■ **Work instruction**
Look through the entries below. Report each line that has the word "agent" in it.

[Collected data]
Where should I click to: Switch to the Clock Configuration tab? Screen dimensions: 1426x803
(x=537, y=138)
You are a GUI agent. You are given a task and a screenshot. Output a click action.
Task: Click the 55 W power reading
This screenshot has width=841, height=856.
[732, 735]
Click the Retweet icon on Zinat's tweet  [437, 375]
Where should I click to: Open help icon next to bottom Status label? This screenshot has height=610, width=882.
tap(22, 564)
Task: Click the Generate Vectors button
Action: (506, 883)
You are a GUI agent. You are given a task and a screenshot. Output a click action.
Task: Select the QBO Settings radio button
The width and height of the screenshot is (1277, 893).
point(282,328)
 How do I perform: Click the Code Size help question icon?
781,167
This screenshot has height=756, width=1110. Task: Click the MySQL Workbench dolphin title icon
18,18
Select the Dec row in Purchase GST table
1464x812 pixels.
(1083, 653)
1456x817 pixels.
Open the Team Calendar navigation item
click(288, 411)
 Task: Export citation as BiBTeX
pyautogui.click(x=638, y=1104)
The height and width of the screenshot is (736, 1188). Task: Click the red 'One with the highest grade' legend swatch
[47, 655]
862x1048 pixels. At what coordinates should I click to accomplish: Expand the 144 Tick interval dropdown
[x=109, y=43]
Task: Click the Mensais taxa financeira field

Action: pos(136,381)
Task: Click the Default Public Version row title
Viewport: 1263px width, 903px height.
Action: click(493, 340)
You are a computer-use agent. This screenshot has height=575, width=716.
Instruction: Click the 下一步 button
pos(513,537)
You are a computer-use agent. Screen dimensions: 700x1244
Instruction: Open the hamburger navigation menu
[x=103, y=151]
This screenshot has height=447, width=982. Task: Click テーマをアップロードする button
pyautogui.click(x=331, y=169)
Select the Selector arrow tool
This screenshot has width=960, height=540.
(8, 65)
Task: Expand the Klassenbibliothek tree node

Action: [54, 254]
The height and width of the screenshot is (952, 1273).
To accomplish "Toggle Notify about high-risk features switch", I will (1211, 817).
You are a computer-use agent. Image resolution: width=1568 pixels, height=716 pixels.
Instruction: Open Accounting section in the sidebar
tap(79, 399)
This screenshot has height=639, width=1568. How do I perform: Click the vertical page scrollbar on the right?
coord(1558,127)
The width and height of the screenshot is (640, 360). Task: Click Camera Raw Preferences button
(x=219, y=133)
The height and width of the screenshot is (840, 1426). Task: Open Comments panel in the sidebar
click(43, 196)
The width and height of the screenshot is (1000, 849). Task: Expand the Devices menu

■ **Reply to the task**
You are a GUI agent. You are given a task and a screenshot. Output a click action.
You are a GUI agent. You are given a task and a screenshot. Output a click action.
You are a computer-use agent. This screenshot has height=575, width=716.
You are a computer-use agent. Screen dimensions: 700x1244
You are a computer-use agent. Image resolution: width=1568 pixels, height=716 pixels.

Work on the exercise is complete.